Let’s undertake an exercise of seeing life as grace, gift: On any given day, as you place the family meal on the table, how many people were involved in bringing that meal to you? Farmers/ranchers, food processors/packagers, markets, transportation at every step. What about the infrastructure? Gas for your stove, electricity for your microwave, running water and sewage for disposal, trash removal — not to mention the table itself and the house around you, keeping you safe and climate-controlled. Now, go back along each step: what about the farmer’s seed, fertilizer, equipment, help harvesting? Any immigrants involved along the way? Finally, what about Creation and life itself? Who made the earth to bear such bounty, the rain to fall, the sun to shine? Can we say that the future is an achievement and not grace? Yes, all these people involved is an achievement, but not a personal achievement. It is an achievement we make together by God’s grace. When we have but a small role in the massive joint achievement of everyday survival — the survival of God’s whole family on this earth — then we sense that achievement as grace.
It’s also important to see, then, that I’m not simply pitting grace and achievement against each other as mutually exclusive. I think that’s one of the mistakes of the Reformation. We elevated grace so much that we could no longer talk meaningfully about achievement. The future is both grace and achievement.

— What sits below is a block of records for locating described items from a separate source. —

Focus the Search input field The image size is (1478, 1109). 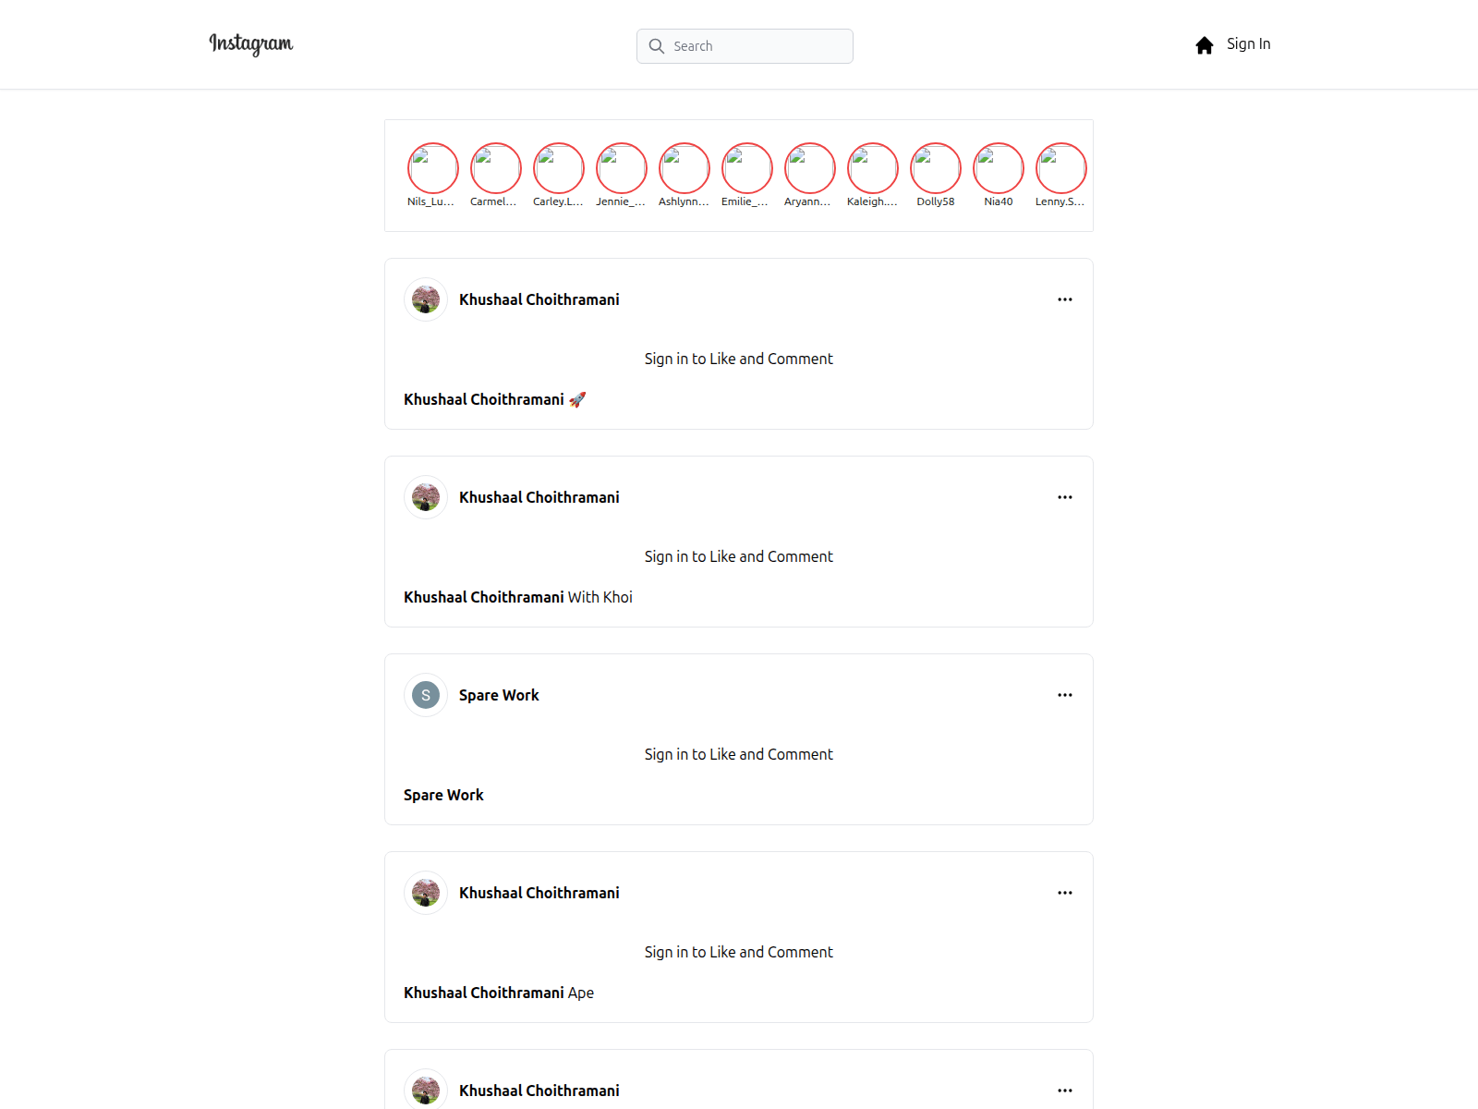pyautogui.click(x=757, y=46)
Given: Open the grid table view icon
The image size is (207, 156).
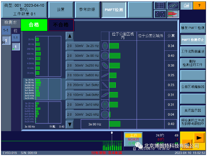Looking at the screenshot, I should [160, 5].
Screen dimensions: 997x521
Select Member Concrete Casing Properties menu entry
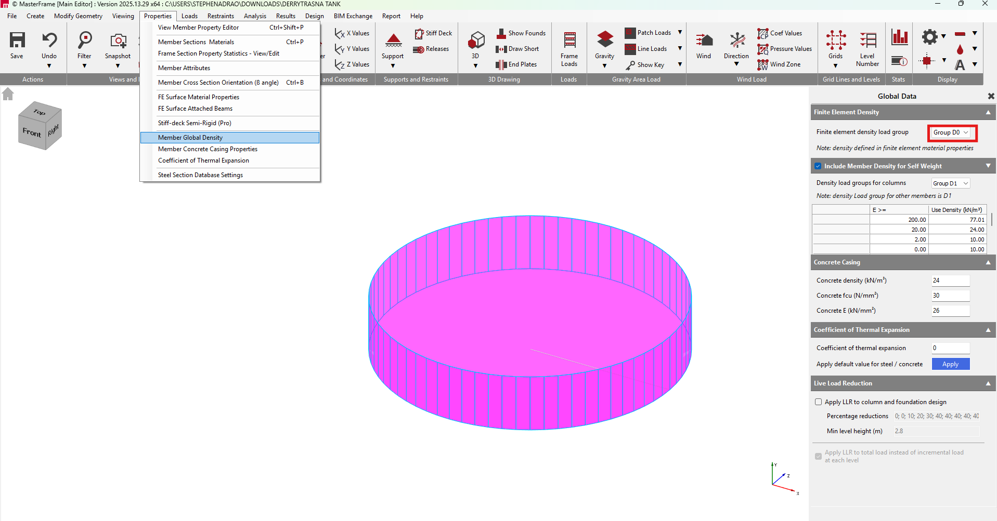coord(208,149)
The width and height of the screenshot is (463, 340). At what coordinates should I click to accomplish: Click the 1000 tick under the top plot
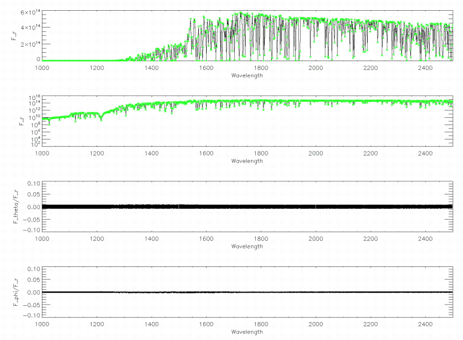[x=42, y=68]
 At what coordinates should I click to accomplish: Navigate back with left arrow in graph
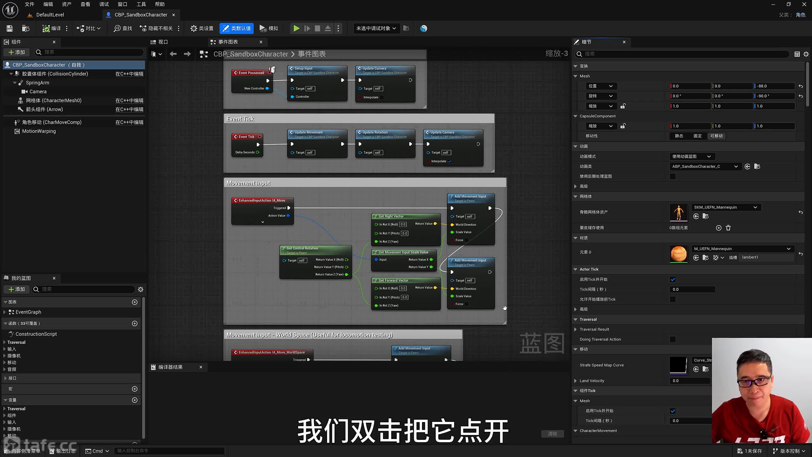tap(173, 54)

It’s not simply a matter of turning the human motto around. “The future is not a gift; it’s an achievement” doesn’t become, “The future is a gift, not an achievement.” What has happened because of modern individualism is that we mess ourselves up when we think in terms of personal achievement. The future is a gift because it’s not a personal achievement. Rather, it’s designed by God our Creator to be a joint, family achievement with all God’s children working together.
And so in the kingdom of heaven, it is no achievement at all if anyone is left out of the bounty, or someone gets way more of their fair share. The Sermon on the Mount is Jesus’ State of Creation address. We are called to be light to the world, bearers of the motto of the kingdom of heaven:
The future is a complete and utter gift of interdependence upon God and one another; there is no common achievement in working together as long as anyone is left out.

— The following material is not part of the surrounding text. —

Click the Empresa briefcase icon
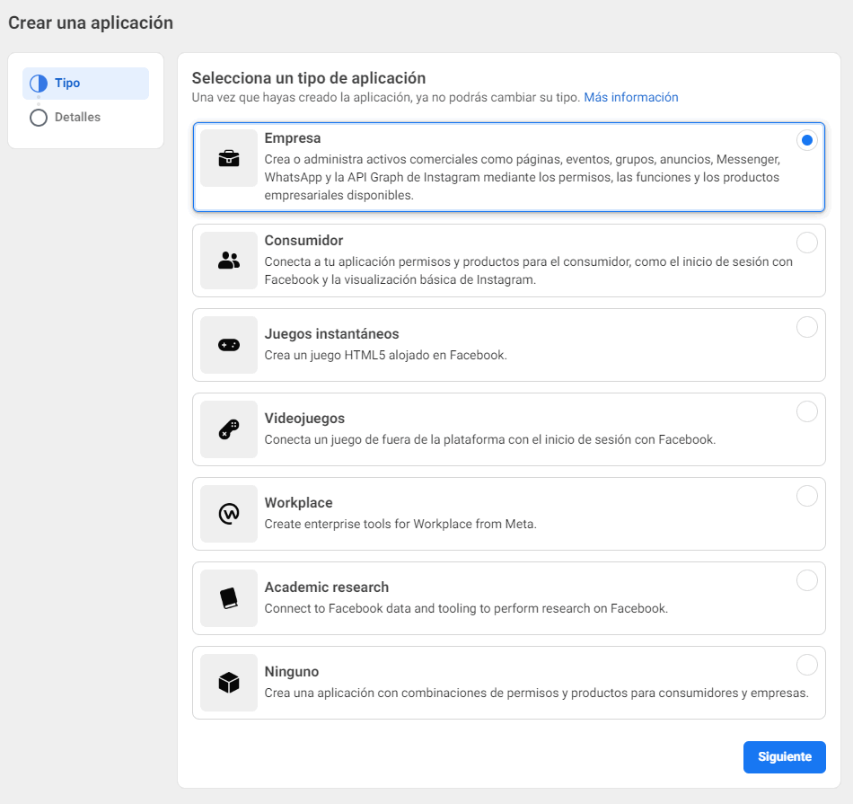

One final word of blessing from the place and time when God began this whole business of saving Creation: “Now the LORD said to Abram, ‘I will bless you, so that you will be a blessing; and in you all the families of the earth shall be blessed.'” (Gen. 12:1-3) What if our Presidents, instead of ending their speeches with “God bless America,” ended with “God bless all the families of the earth”?
Paul J. Nuechterlein
Delivered at Prince of Peace Lutheran,
Portage, MI, January 30, 2011
Endnote
1. Dietrich Bonhoeffer, Discipleship [Dietrich Bonhoeffer Works, Vol. 4; Fortress Press, 2001], pp. 105-106.